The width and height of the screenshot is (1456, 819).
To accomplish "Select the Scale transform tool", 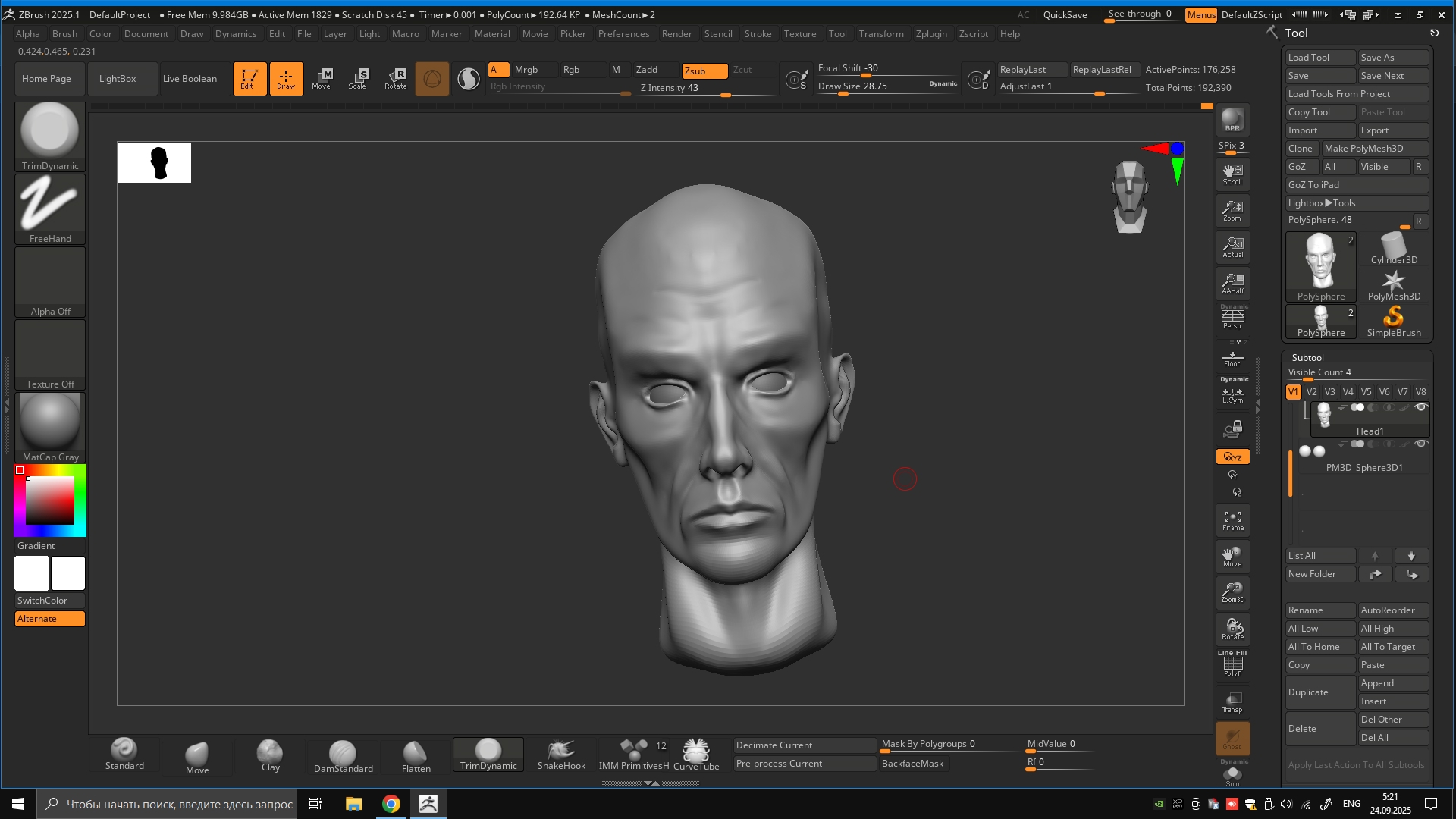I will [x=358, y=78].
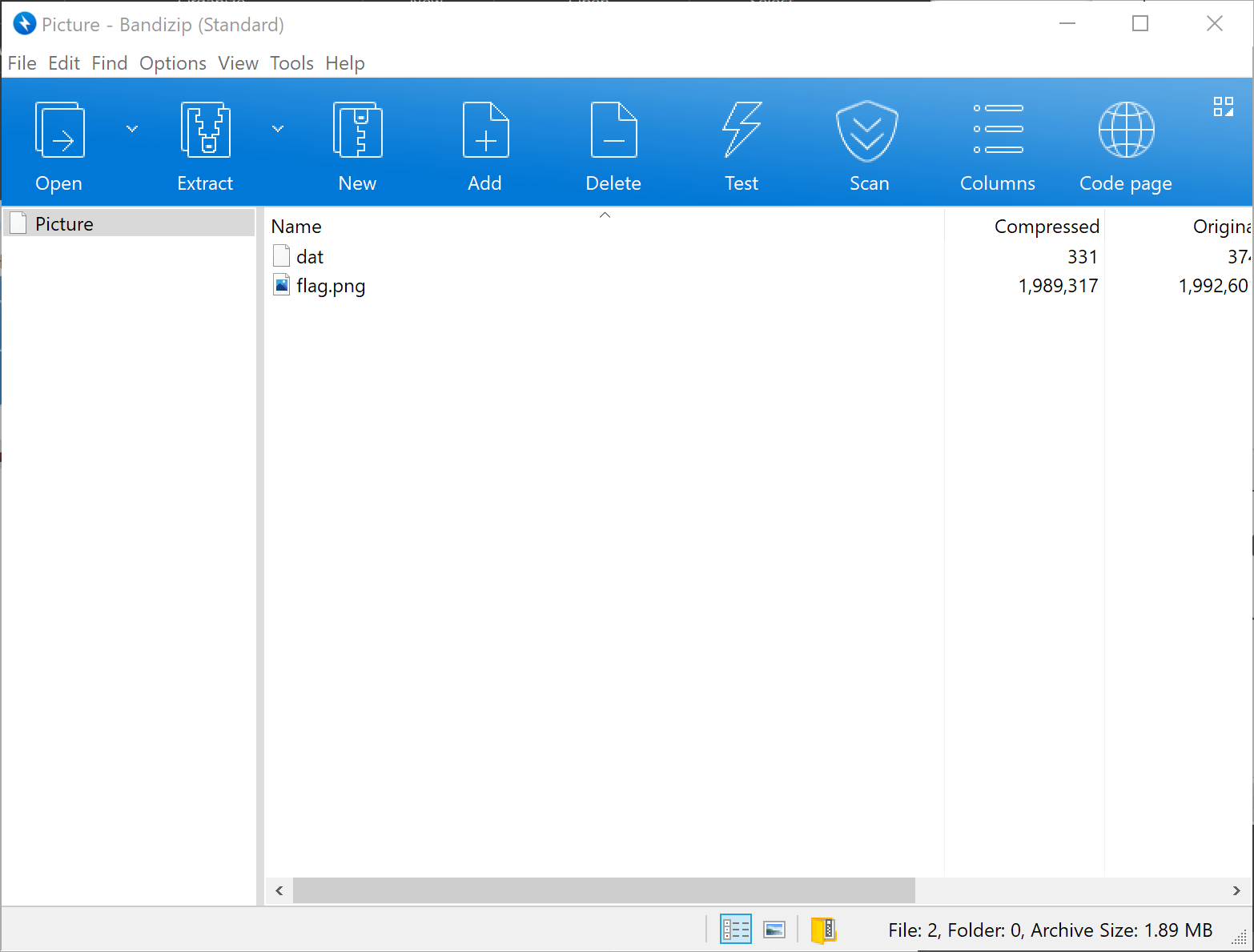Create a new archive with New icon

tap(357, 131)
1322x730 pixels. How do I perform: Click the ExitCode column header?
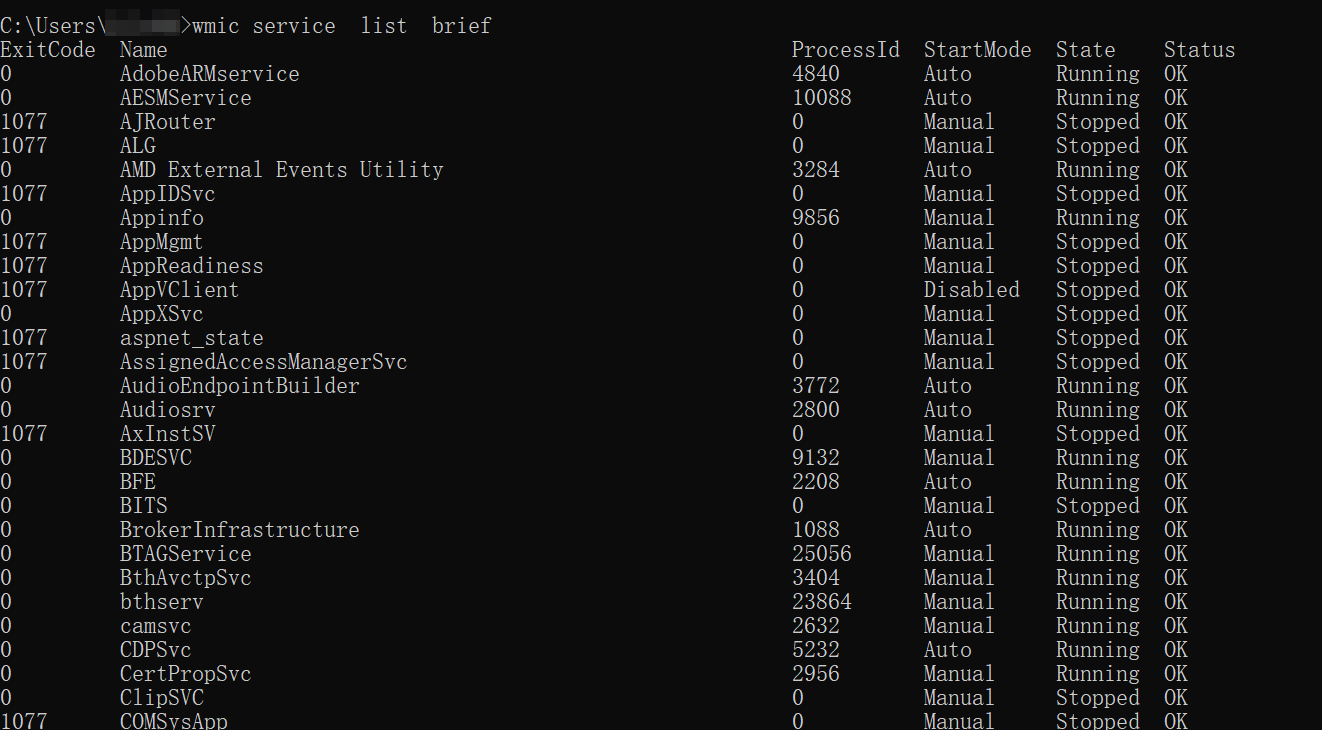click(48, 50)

----------

Set exercise
Starting with the line that contains "1322x730 pixels. How" and going through the end of the data above, write each line out again, requests included, with every coordinate in the answers multiplied by 2.25 and rounded to the nearest whole number, halves rounded up. Leave the numbers in the requests unchanged, and omit the pictures.

The completed task
1322x730 pixels. How do I perform: Click the ExitCode column header?
click(108, 113)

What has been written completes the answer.